**Rincian Tugas**
Tulis lanjutan tulisan tentang kedai kopi lokal di bawah ini, dimulai setelah kalimat terakhirnya.

**Teks Halaman**
***

Heri mengatakan, di tengah serbuan "kopi gelombang ketiga", La Tazza termasuk kafe kecil. Dalam sehari, paling banter ia menyangrai 5 kilogram biji kopi untuk konsumsi di kedai. "Masih banyak yang lebih besar," katanya.
Salah satu kedai kopi lokal yang menonjol adalah Anomali Coffee. Kedai ini didirikan oleh Irvan Helmi dan Muhammad Abgari pada 2007. "Orang boleh bilang Anomali itu kafe," ucap Irvan. "Tapi, sejak awal berdiri, kami mendeklarasikan diri sebagai kurator kopi lokal."
Anomali, kata Irvan, muncul ketika orang-orang masih mendewakan kopi dari luar negeri. Sejak awal, Anomali berikrar hanya akan mengambil kopi dari petani lokal. Alasannya sederhana. Irvan ingin menaikkan daya saing petani dari Indonesia. "Toh, kopi Indonesia juga enak," ujarnya.
Bisnis Anomali berkembang pesat. Sebelas tahun setelah berdiri, Anomali melahirkan tiga anak usaha. Pertama, Anomali sebagai kedai kopi. Saat ini Anomali memiliki sepuluh cabang di Jakarta dan Bali. Berikutnya, kafe ini juga memiliki lini khusus untuk pendidikan kopi, yakni Indonesia Coffee Academy. Baik kafe maupun akademi menyerap 1 ton kopi per bulan.
Anak usaha yang terakhir adalah PT Kopi Asli Indonesia. Perusahaan ini memasok kopi ke 150-an pelanggan, seperti rumah makan, hotel, bioskop, bahkan sesama kedai kopi. Selain itu, perusahaan ini mengimpor alat-alat seduh, termasuk mesin espresso.
Irvan mengatakan keberhasilan Anomali tidak lepas dari gaya hidup generasi milenial. "Mereka sudah menganggap kedai kopi sebagai kantor," katanya. "Anak-anak ini merasa kantor itu bisa di mana saja dan kedai kopi selalu menjadi tujuan." Bahkan pola ngantor di kedai kopi, menurut Irvan, sudah terlihat sejak Anomali berdiri.
Intan Andini, karyawan Unilever Indonesia, menyebutkan kedai kopi sudah menjadi kantor keduanya. Perempuan 30 tahun ini memilih kafe jika ada pekerjaan yang harus diselesaikan dari luar kantor. "Bahkan, kalau ada tugas ke luar kota, saya lebih dulu mencari kafe," ucap Intan.

***

**Data yang Diberikan**

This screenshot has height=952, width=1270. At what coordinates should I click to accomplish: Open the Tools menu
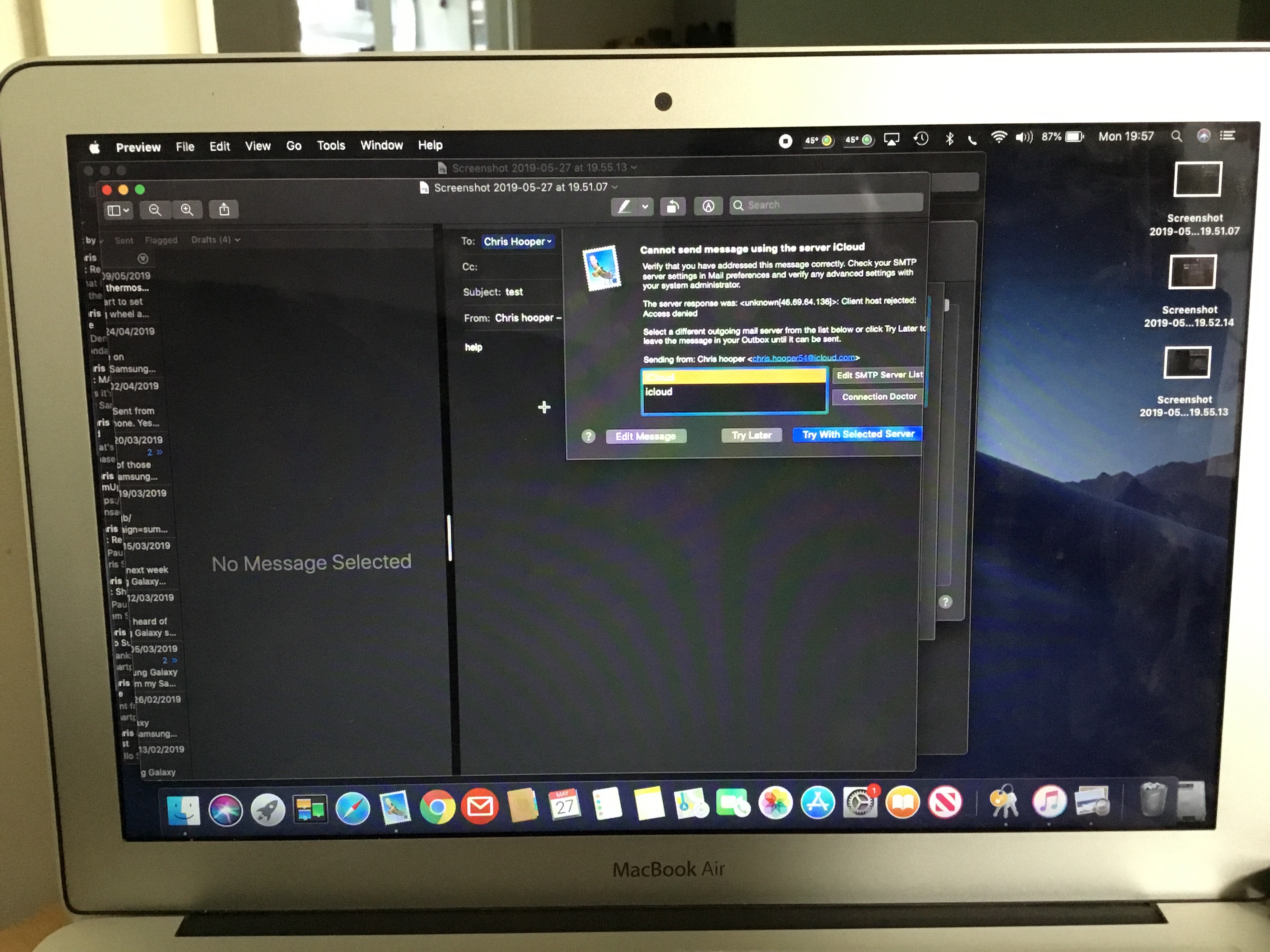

***

**Hasil Tugas**
Tentu yang dicari bukan sembarang kedai. Intan, yang jatuh hati pada kopi spesialti sejak 2013, punya standar sendiri. Selain tempat yang nyaman dan kopinya harus spesialti, ia menambah syarat lain. Barista alias baracik mesti ramah dan paham pada apa yang disajikan. "Sering sebal kalau ada barista yang ditanya jenis kopi bilang enggak tahu," ujarnya.
Baracik memang menjadi kunci utama dari keberlangsungan kafe. Karena itu, Yoshua Tanu, pemilik kedai Common Grounds, mewajibkan barista di kedainya memahami setiap jenis kopi yang mereka seduh. Yoshua adalah juara tiga kali Indonesia Barista Championship dan semifinalis World Barista Championship 2017 di Seoul, Korea Selatan.
Common Grounds termasuk kafe yang didirikan ketika "kopi gelombang ketiga" meledak. Mulanya Yoshua, yang baru pulang dari Amerika Serikat, mendirikan Pandava Cafe di Epicentrum Walk pada 2012 bersama tiga sahabatnya. Tapi usaha ini gagal. Dua tahun kemudian, Yoshua mendirikan Common Grounds.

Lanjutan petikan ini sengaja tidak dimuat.